DATA SUPPLIED:

──────────

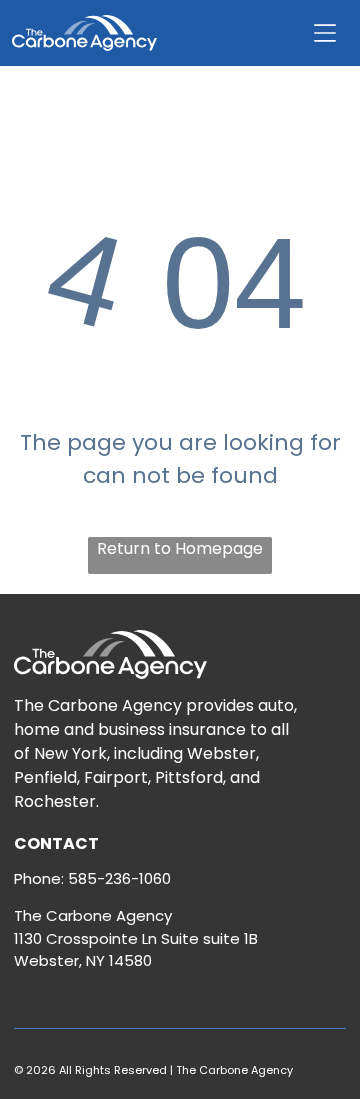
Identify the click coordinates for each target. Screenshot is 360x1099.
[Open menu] (325, 33)
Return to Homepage (180, 548)
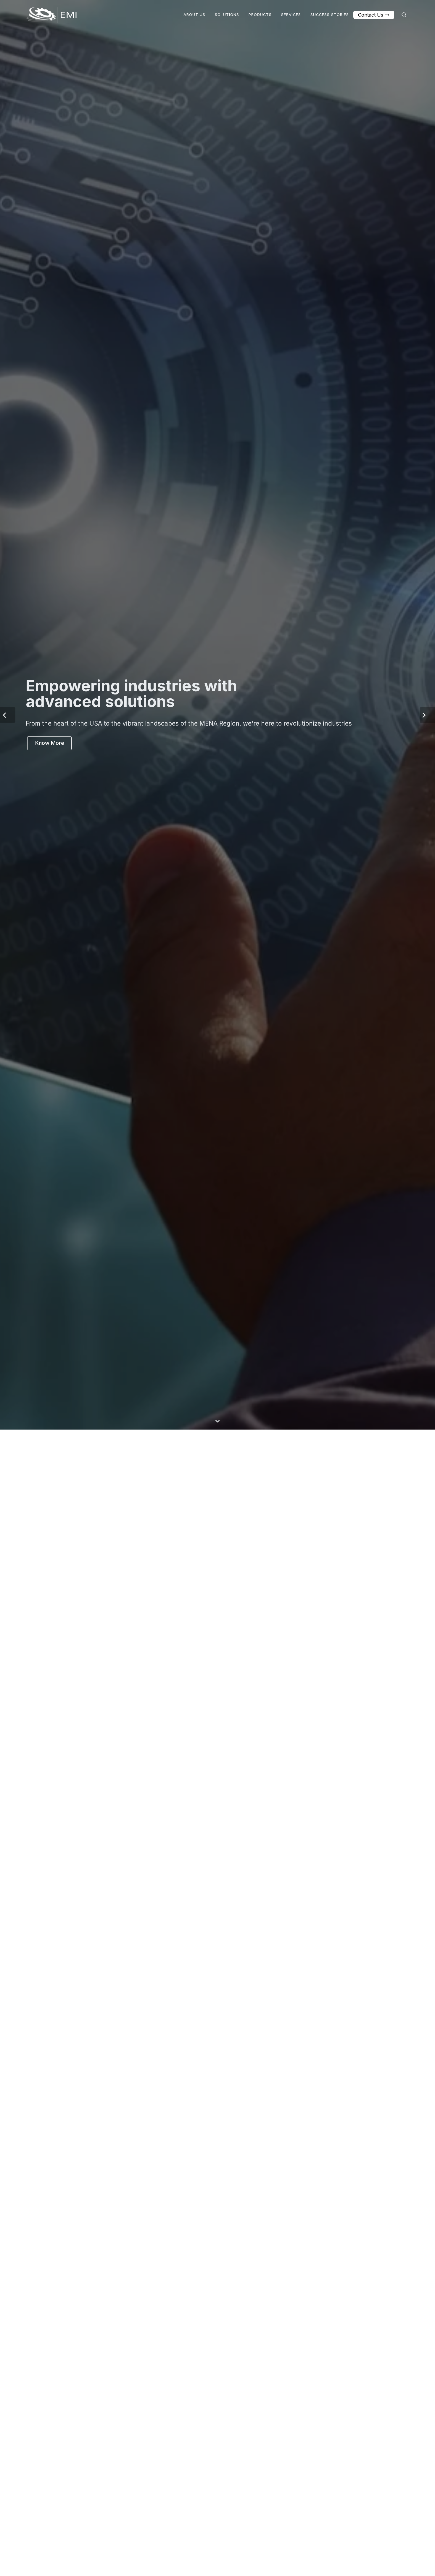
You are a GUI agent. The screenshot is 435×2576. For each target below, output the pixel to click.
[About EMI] (217, 2565)
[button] (7, 1288)
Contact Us (370, 15)
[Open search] (404, 15)
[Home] (52, 15)
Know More (49, 1316)
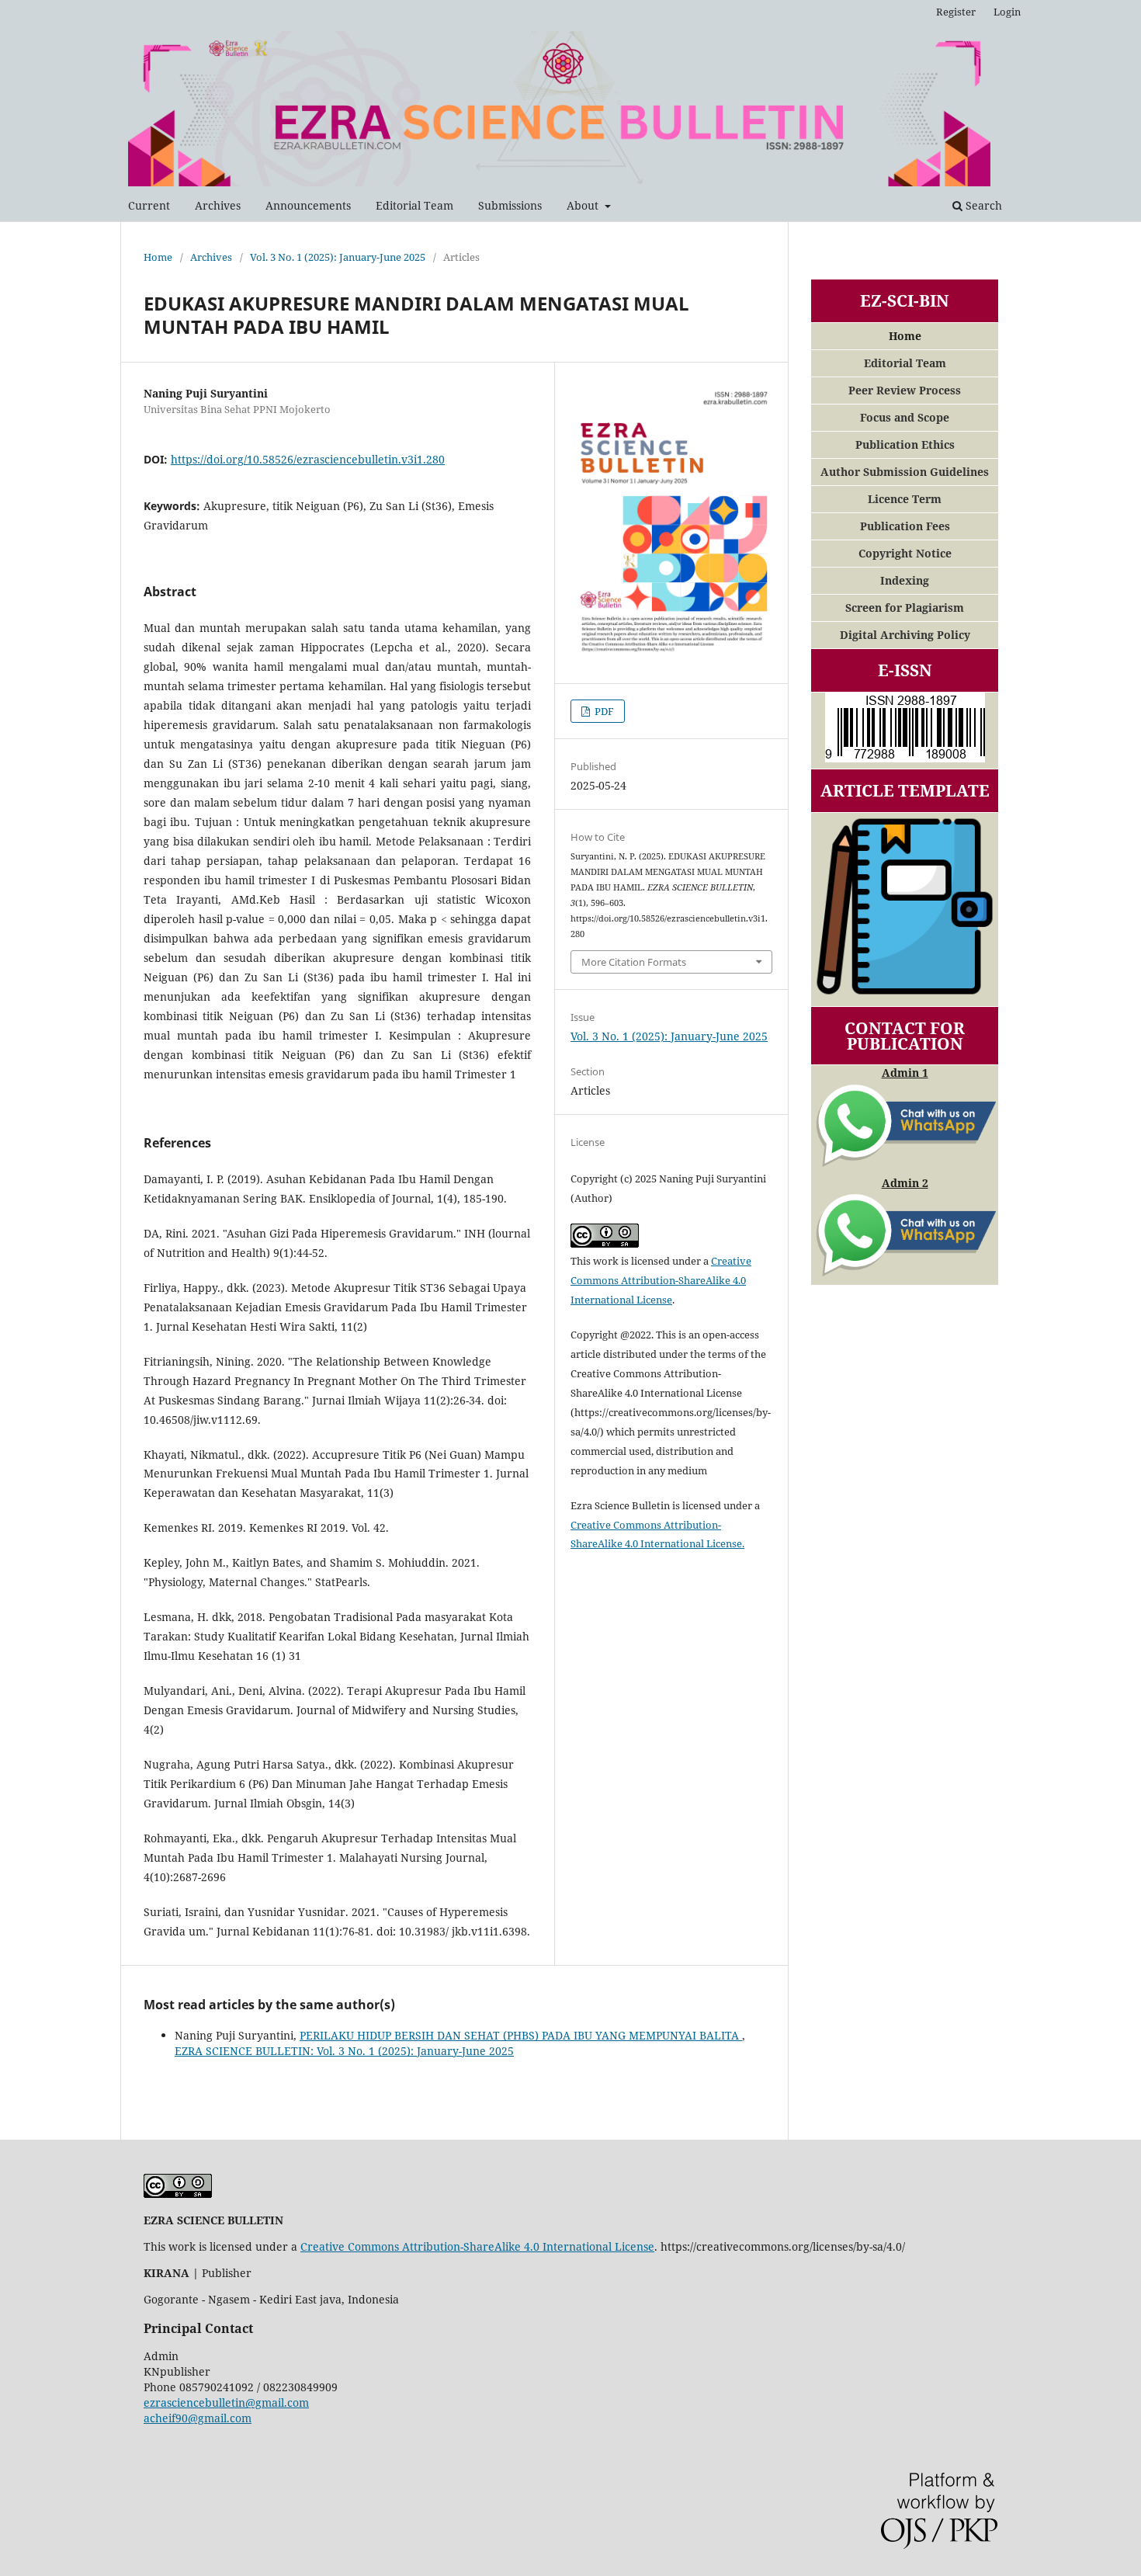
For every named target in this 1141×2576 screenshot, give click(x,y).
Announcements (308, 205)
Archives (218, 205)
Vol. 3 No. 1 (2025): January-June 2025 (337, 257)
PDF (603, 711)
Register (956, 12)
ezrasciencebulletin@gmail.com (226, 2402)
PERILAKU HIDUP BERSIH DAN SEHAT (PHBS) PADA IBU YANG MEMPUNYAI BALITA (521, 2035)
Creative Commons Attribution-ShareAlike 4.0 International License (660, 1280)
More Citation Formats (633, 962)
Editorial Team (414, 205)
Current (149, 205)
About (584, 205)
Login (1007, 12)
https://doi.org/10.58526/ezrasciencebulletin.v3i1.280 (308, 459)
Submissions (510, 205)
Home (158, 257)
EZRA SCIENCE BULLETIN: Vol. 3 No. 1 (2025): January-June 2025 (344, 2050)
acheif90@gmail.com (197, 2418)
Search (982, 205)
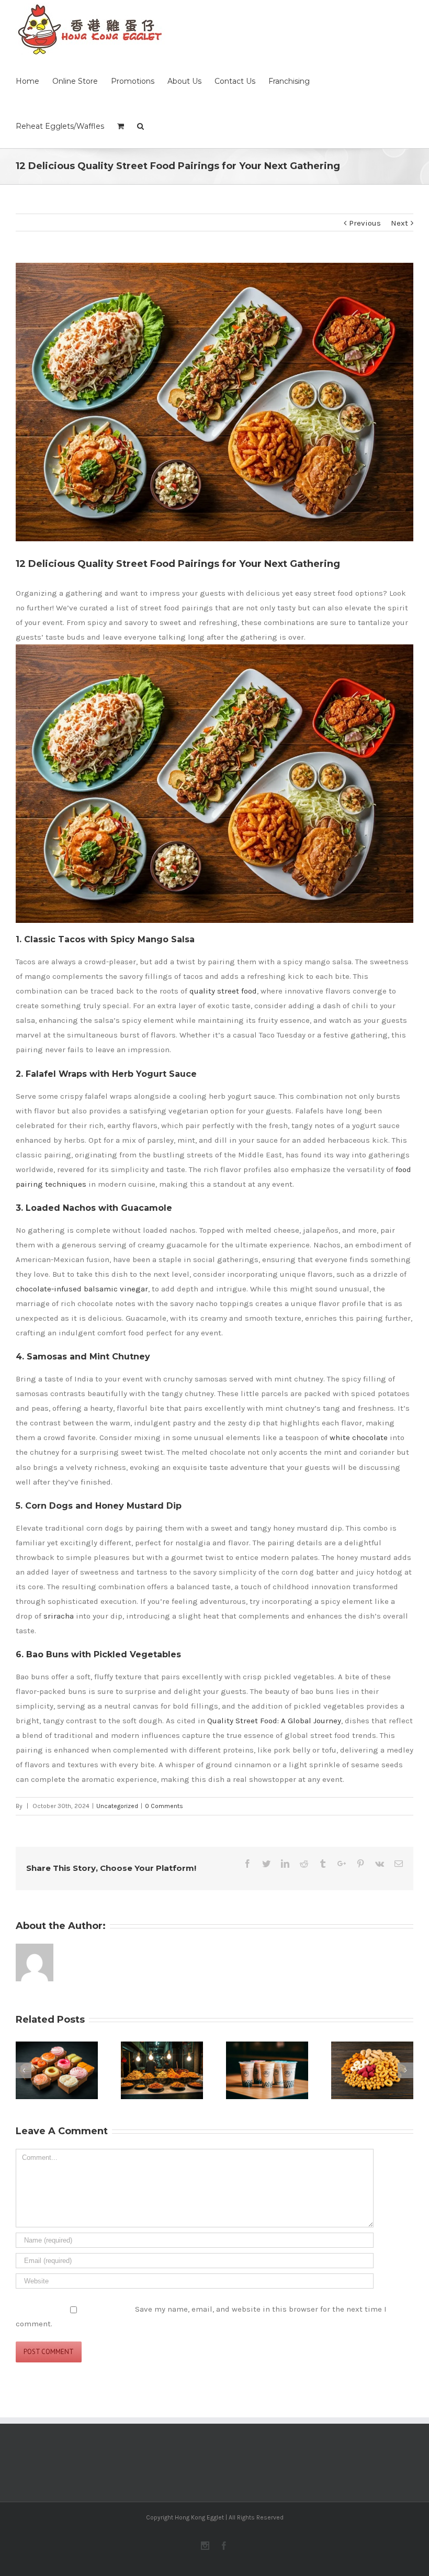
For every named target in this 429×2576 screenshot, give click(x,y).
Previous (365, 223)
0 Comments (164, 1806)
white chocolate (359, 1437)
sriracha (58, 1616)
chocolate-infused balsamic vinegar (82, 1288)
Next (399, 223)
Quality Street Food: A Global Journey (274, 1720)
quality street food (223, 991)
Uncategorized (117, 1806)
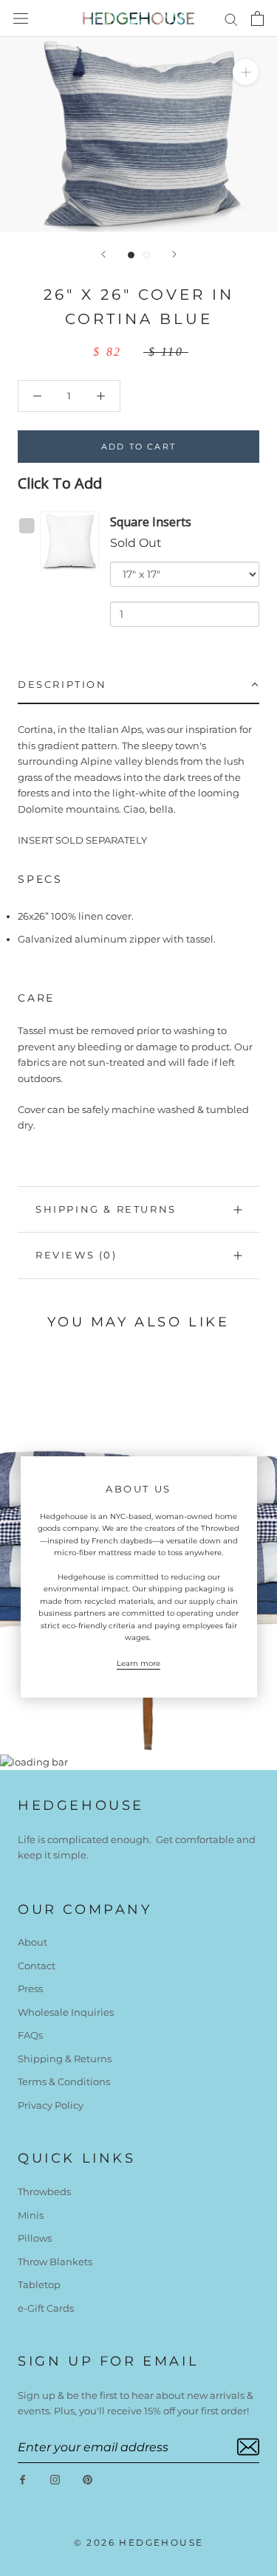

──────────

WHAT YOU ARE ASKED TO DO:
Nothing should be printed except the lines from the one with "Quality Street Food: A" through the last line of the listing above, both ends included; please drop the pictures.

EXERCISE RESPONSE:
Quality Street Food: A Global Journey (274, 1720)
quality street food (223, 991)
Uncategorized (117, 1806)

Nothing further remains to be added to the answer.